■ Records provided ■
+++++
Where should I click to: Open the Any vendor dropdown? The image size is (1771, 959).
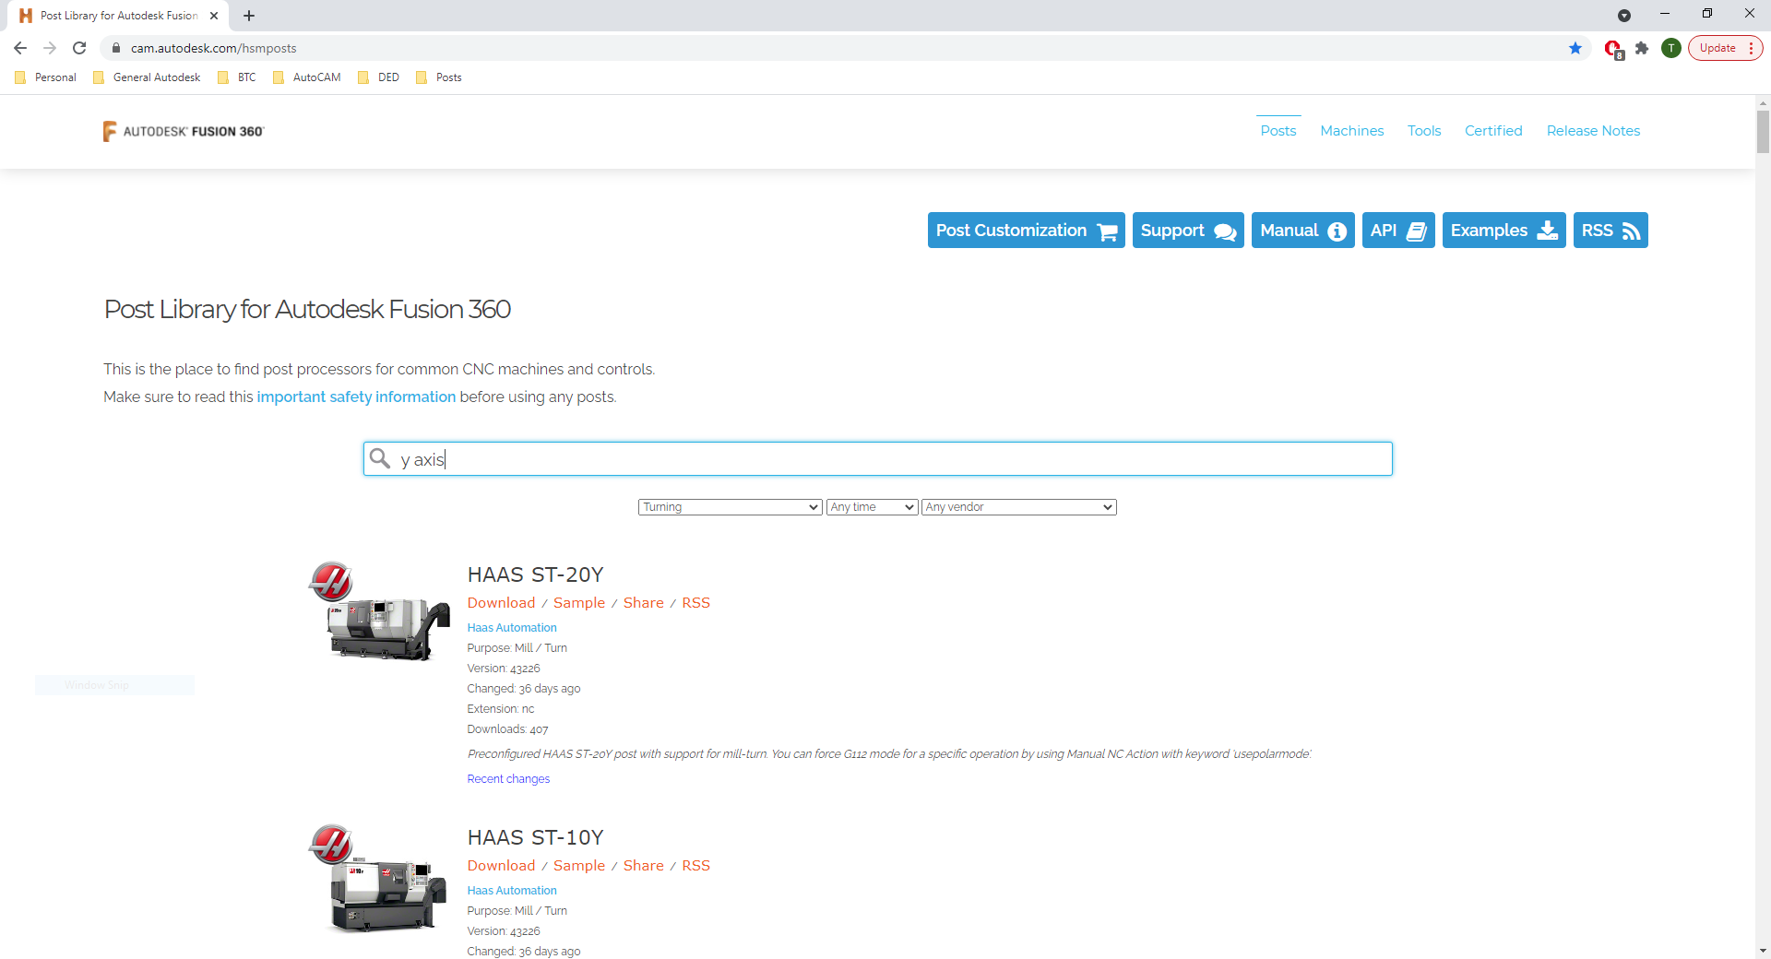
+++++
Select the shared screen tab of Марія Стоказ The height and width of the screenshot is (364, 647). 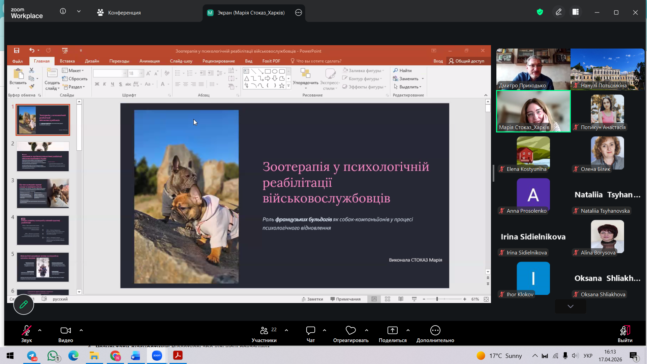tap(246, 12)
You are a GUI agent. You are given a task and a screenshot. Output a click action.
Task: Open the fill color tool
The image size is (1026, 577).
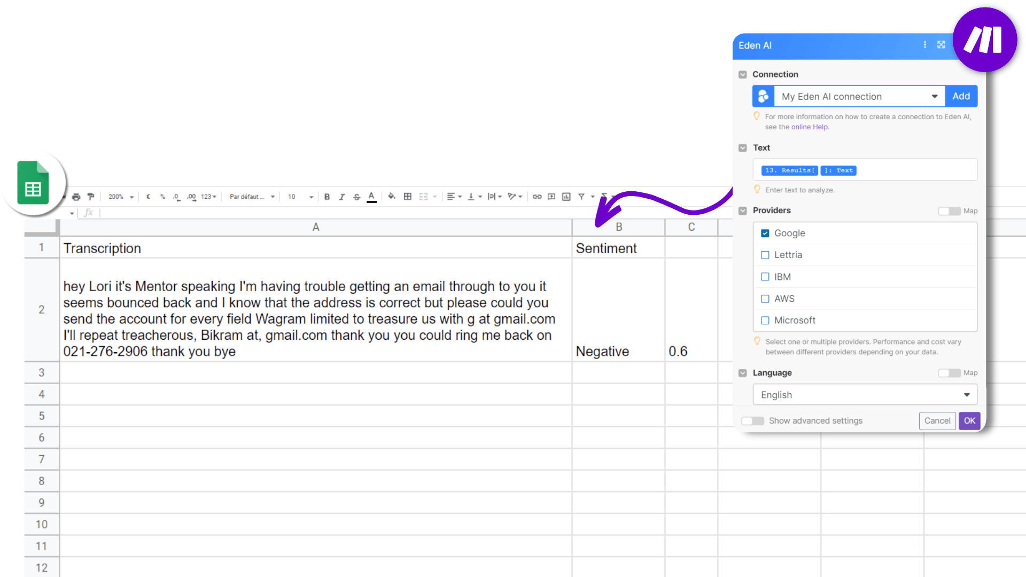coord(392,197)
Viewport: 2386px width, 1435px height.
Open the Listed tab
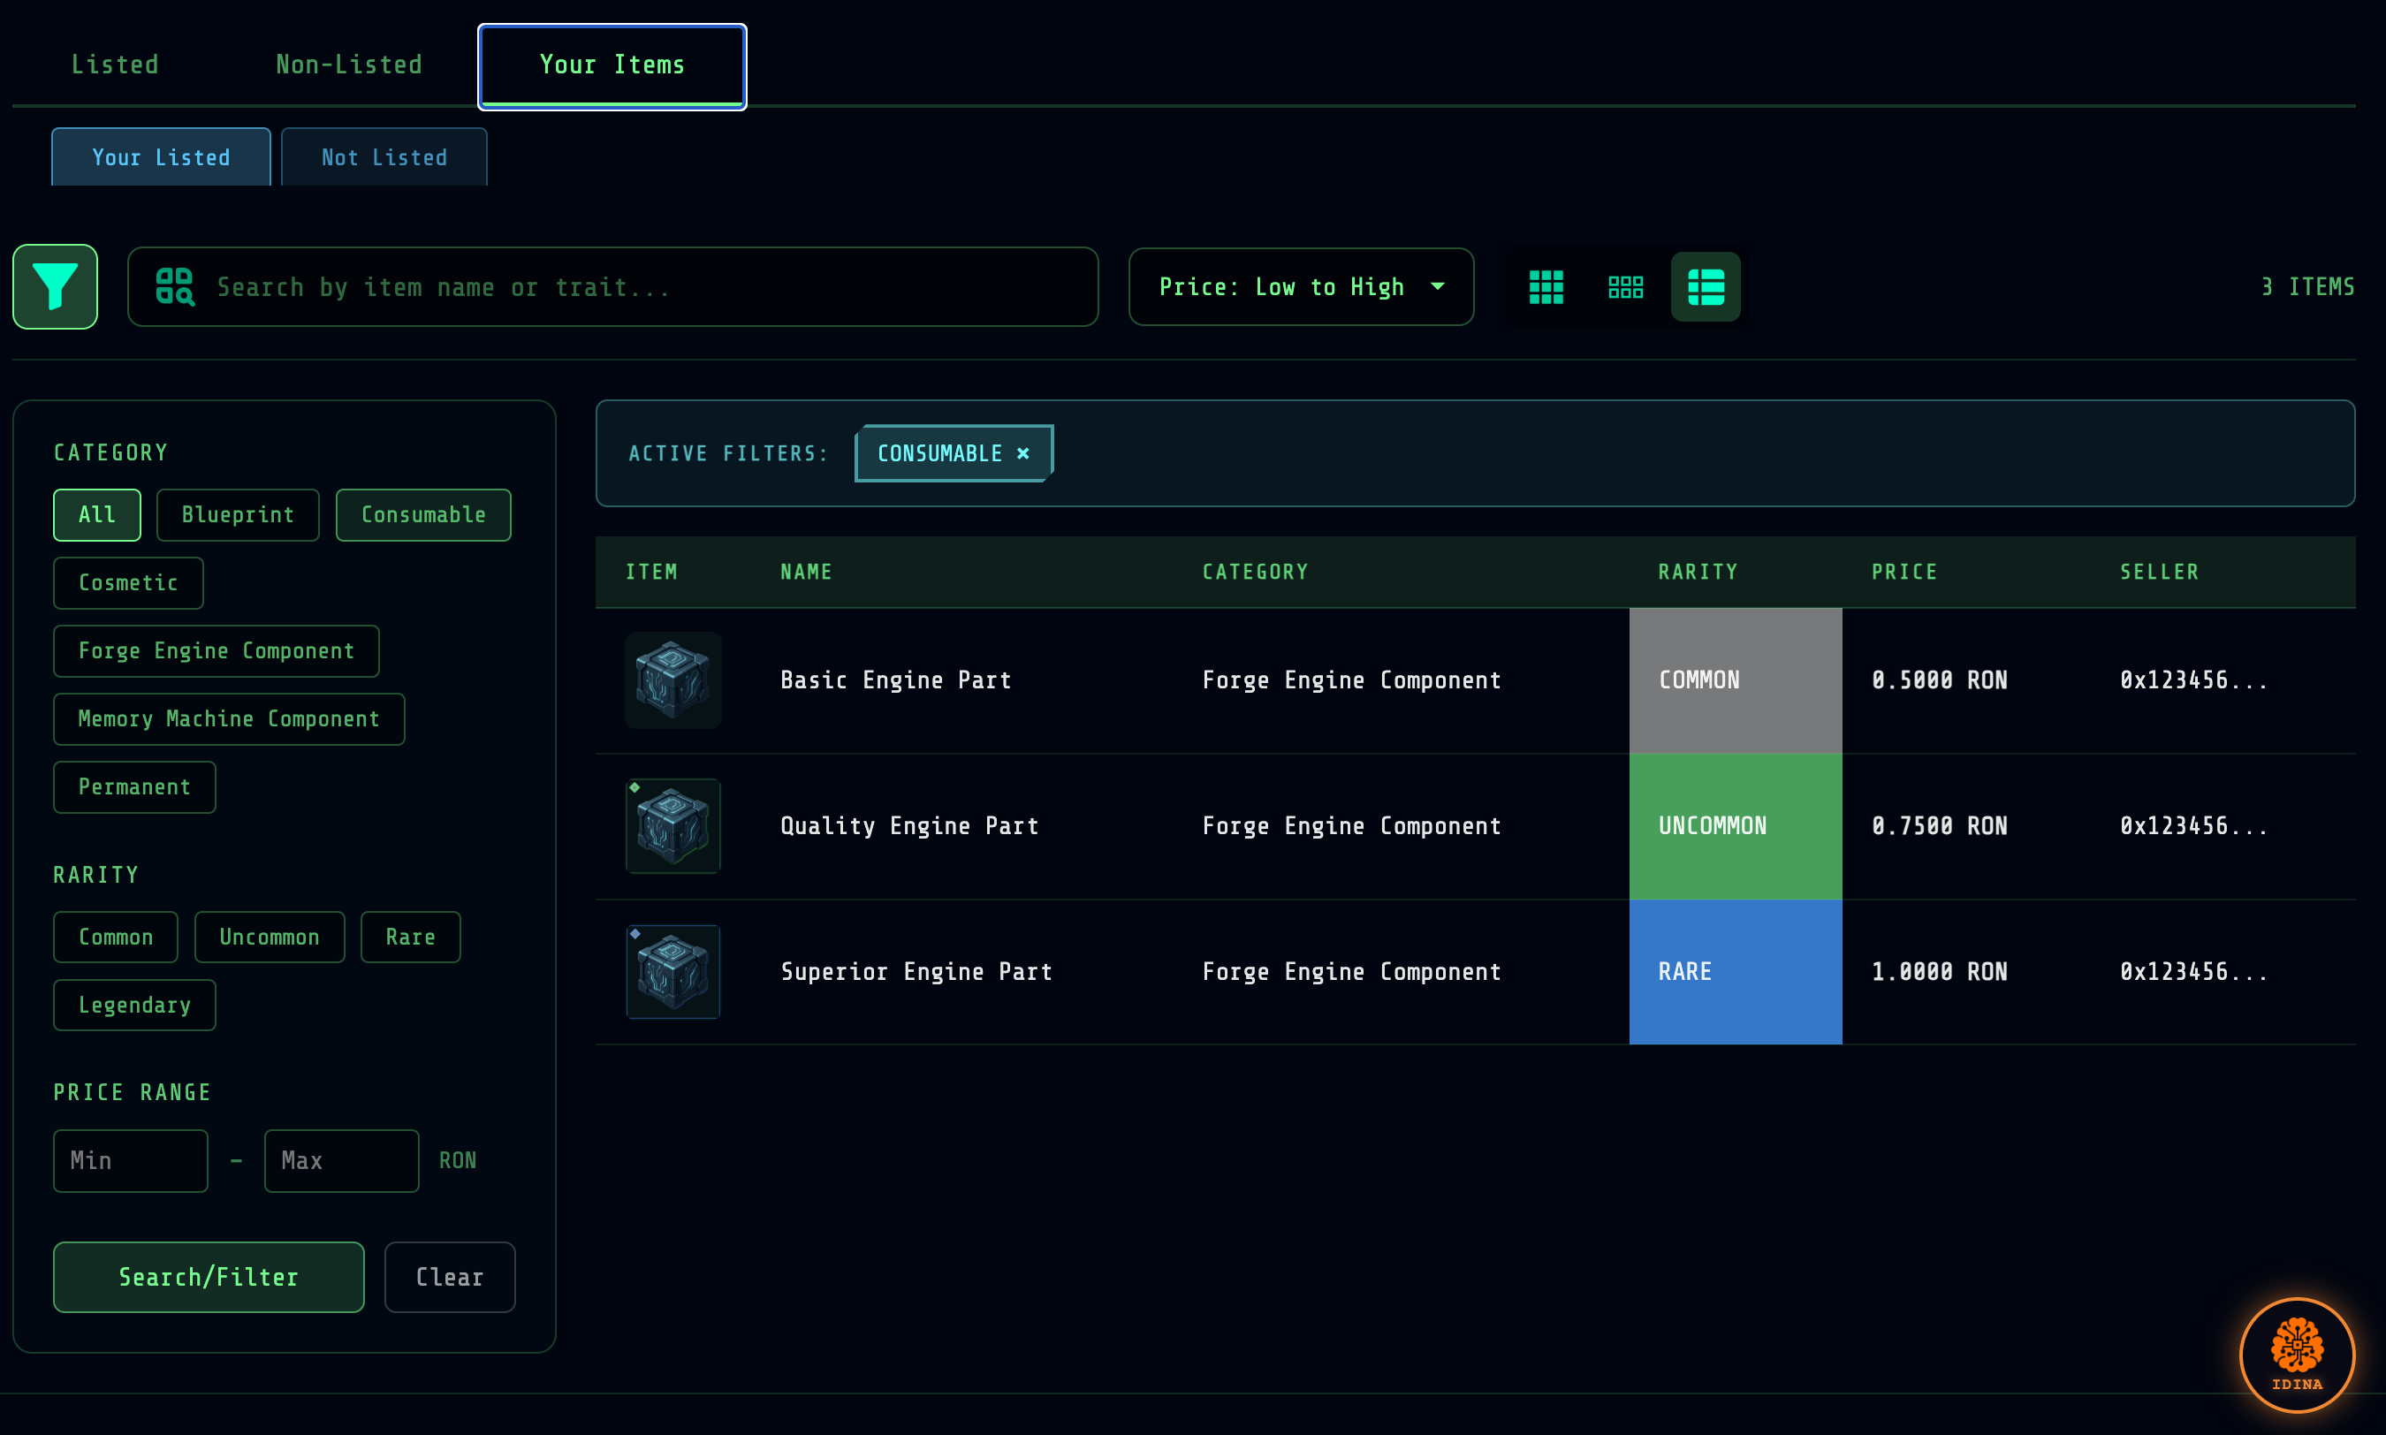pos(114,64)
+++++
Above are some records; copy each line there that contains "click".

Where should I click to: Open the Any vendor dropdown? The image size is (1771, 959).
You are a GUI agent. You are given a task and a screenshot. Output a click action.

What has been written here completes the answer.